• **PROBLEM DESCRIPTION**:
Reproduce every one of the following records line for line, with no changes.

Saved data entries
▼
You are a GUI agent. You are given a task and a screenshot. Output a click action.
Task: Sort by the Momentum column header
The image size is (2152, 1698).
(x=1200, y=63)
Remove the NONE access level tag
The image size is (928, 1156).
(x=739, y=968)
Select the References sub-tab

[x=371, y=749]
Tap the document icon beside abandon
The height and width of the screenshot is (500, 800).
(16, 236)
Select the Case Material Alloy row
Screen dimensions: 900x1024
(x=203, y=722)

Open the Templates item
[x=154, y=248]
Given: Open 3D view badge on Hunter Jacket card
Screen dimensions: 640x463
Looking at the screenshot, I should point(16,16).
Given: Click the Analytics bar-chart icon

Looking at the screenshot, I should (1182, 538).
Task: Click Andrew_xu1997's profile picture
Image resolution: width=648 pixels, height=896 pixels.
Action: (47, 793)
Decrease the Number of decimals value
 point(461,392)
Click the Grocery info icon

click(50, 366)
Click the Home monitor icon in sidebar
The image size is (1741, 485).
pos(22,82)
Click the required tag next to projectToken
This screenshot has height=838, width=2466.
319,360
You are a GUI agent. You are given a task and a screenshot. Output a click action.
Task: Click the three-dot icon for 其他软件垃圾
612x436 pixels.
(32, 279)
▲
• **WRITTEN REPLY**:
You are a GUI agent. You are given a task and a screenshot. Output a click action.
Task: Sort by the Momentum column header
The image size is (2152, 1698).
(x=1200, y=63)
Remove the NONE access level tag
The image size is (928, 1156).
(x=739, y=968)
Select the References sub-tab

[x=371, y=749]
Tap the document icon beside abandon
The height and width of the screenshot is (500, 800).
(16, 236)
Select the Case Material Alloy row
Screen dimensions: 900x1024
(x=203, y=722)

Open the Templates item
[x=154, y=248]
Given: Open 3D view badge on Hunter Jacket card
Screen dimensions: 640x463
Looking at the screenshot, I should point(16,16).
Given: Click the Analytics bar-chart icon

Looking at the screenshot, I should (1182, 538).
Task: Click Andrew_xu1997's profile picture
Image resolution: width=648 pixels, height=896 pixels.
Action: (47, 793)
Decrease the Number of decimals value
 point(461,392)
Click the Grocery info icon

click(50, 366)
Click the Home monitor icon in sidebar
The image size is (1741, 485).
pos(22,82)
Click the required tag next to projectToken
This screenshot has height=838, width=2466.
319,360
You are a GUI agent. You are given a task and a screenshot. Output a click action.
Task: Click the three-dot icon for 其他软件垃圾
612x436 pixels.
(32, 279)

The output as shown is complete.